At this point, a question inevitably rears its head: Are we not living in an age of abundance, where we no longer need to strip others of their possessions just to avoid starving to death? If so, why can we not change the laws to mandate that this overflow be donated to the Third World or distributed to those in need? Has the golden opportunity finally arrived to align the simple, private morality of "sharing what is left over" with the public morality and laws of the state?

Regrettably, modern society is not entirely free from the very dilemma that Aristides faced in ancient Athens. Even though the era of scarcity has passed and the era of abundance has arrived, a cold, hard wall unique to modern capitalism prevents ‘private goodwill’ from directly translating into ‘public justice.’

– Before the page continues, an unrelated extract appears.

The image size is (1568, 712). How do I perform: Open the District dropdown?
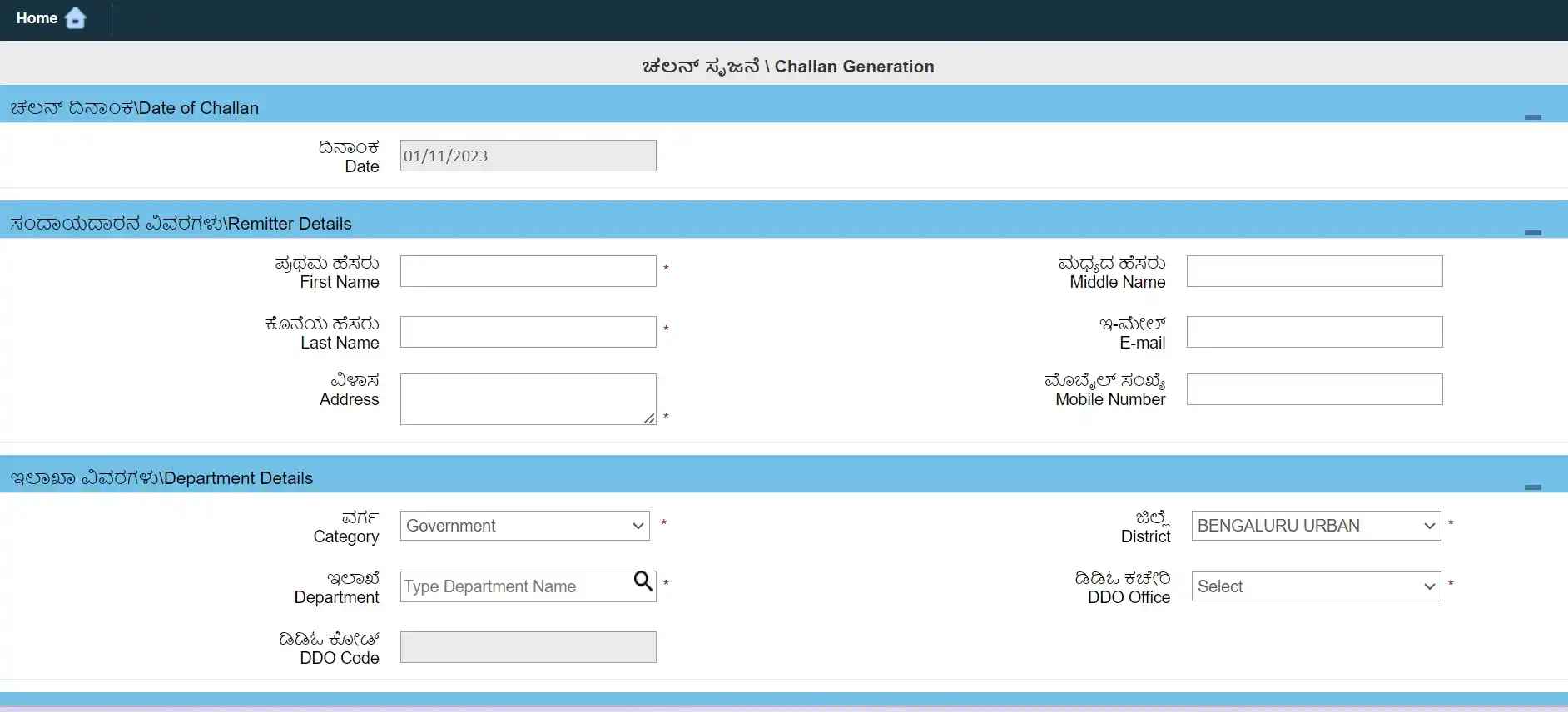[x=1315, y=526]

The Tragedy of Economics: When Charity Becomes a Bomb

Through the lens of an individual, the thought of "I would rather give it away than throw it out" is an act of flawless, benevolent intent. However, the moment this goodwill collides with the intricate gears of the global economic system, charity can return as a fatal bomb.

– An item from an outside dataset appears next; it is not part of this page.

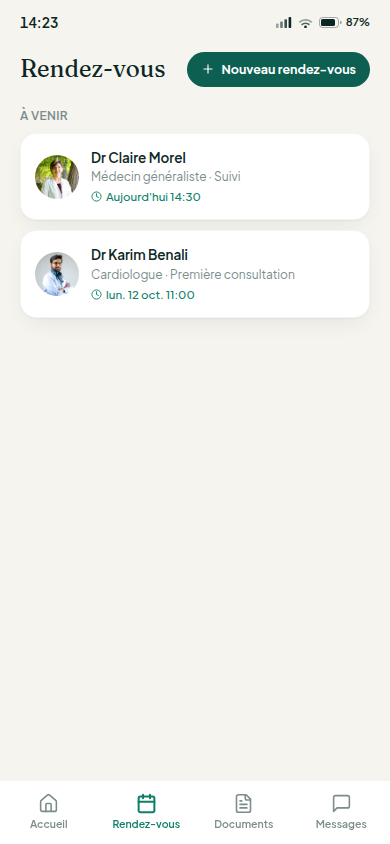This screenshot has height=844, width=390.
Task: Open Dr Claire Morel appointment card
Action: (x=195, y=177)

Suppose developed nations make massive, free donations of leftover clothing or surplus rice to the Third World. While this might alleviate immediate hunger, the indigenous clothing factories and local farmers who were barely managing to sprout inside that country will go bankrupt one after another. No one will pay money for goods when the market is flooded with free items. Consequently, a paradox occurs where charity—meant to preserve the purity of one’s soul—births a ‘public immorality’ that permanently demolishes a nation’s foundation for self-reliance.

When you add the logistical reality—such as who will bear the astronomical shipping and refrigeration costs to send perishable food nearing its expiration date to the other side of the globe—private morality is rendered utterly powerless before the titanic wall of the system.

And Yet, the Law is Advancing, Inch by Inch

This does not mean humanity is sitting idly by. Unlike the era of Aristides, modern society is using the breathing room provided by abundance to gradually push private morality into the realm of public law.

The most prominent example is France’s "Anti-Food Waste Law." France banned large supermarkets above a certain size from throwing away edible food. Products nearing their expiration dates must be donated to charities, and failure to do so results in hefty fines. This was the exact moment the private conscience of "thou shalt not waste food" was enforced as a public obligation.

The same goes for ESG management, which holds corporations socially accountable, and the carbon credit trading system. By creating public frameworks that cut off investments or penalize companies that fail to uphold the private morality of environmental protection and mutual prosperity, we are constructing a system where companies can no longer survive unless they act ethically.

The Complex Homework Left for Us

The fundamental reason modern society cannot perfectly align private morality with public morality is that this world still spins on two major axes: the sovereignty of independent nations and profit-seeking capitalism. A mega-corporation that must represent the interests of its shareholders cannot voluntarily surrender all profits solely for the sake of humanity. Furthermore, with the interests of the United States, China, and Europe starkly diverging, creating the "law of a single global government" is virtually impossible.

What is clear, however, is that we can no longer hide behind the excuses of the ancients who argued, "We are on the verge of starvation, so we have no choice but to be vicious." The era of overproduction has provided us with the material foundation to be more moral.

Yet, slogans like "let’s have a good heart" are no longer enough. We must predict how a minor act of personal goodwill might cause side effects within the interlocking cogs of the global economic network, and then design precise laws and systems to mitigate them. Rooting a system of sharing into this muddy reality without triggering unintended harm—that is the lonely, intricate homework assigned to the politicians and citizens of our time who must realize public morality on the modern stage.